Passage
________________

This is a development in public school financing that we Texans should be watching closely. Public financing of universities in Texas has long been a controversial issue, with the University of Texas and Texas A&M University long enjoying an absurdly and unjustifiable favored financing status over all other public universities in Texas. As a result, leaders of Texas public universities in areas of great fund-raising potential (three examples would be the University of Houston, North Texas State University, and Texas Tech University) would be well-advised to follow the “enterprise status” initiative at the University of Colorado. It may well be a way for those universities to break out of the politically imposed financial limitations that have constrained their overall advancement for many years.

Bull market for oil prices?

That’s the case made in this article.
On the other hand, many folks in the Houston business community are asking themselves: “How many times have I heard THAT before?”

________________

Material
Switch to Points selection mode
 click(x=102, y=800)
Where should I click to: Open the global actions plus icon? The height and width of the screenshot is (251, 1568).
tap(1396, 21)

________________

Exercise A
In the passage, which initiative at the University of Colorado should Texas university leaders follow?
Exercise B
Restate the paragraph of the passage beginning "This is a development in public school financing" as a short bulleted list that keeps its main points.
Exercise C
List every university the passage names.
Work only from the passage and not from the material.

Written answer A
The "enterprise status" initiative.

Written answer B
- Texans should watch this development in public school financing closely.
- Public university financing in Texas has long been controversial.
- The University of Texas and Texas A&M University have long held an unjustifiably favored financing status over other Texas public universities.
- Leaders of universities in areas with strong fund-raising potential, such as the University of Houston, North Texas State University, and Texas Tech University, should follow the University of Colorado's "enterprise status" initiative.
- It may help those universities escape the politically imposed financial limits that have held back their advancement for years.

Written answer C
- University of Texas
- Texas A&M University
- University of Houston
- North Texas State University
- Texas Tech University
- University of Colorado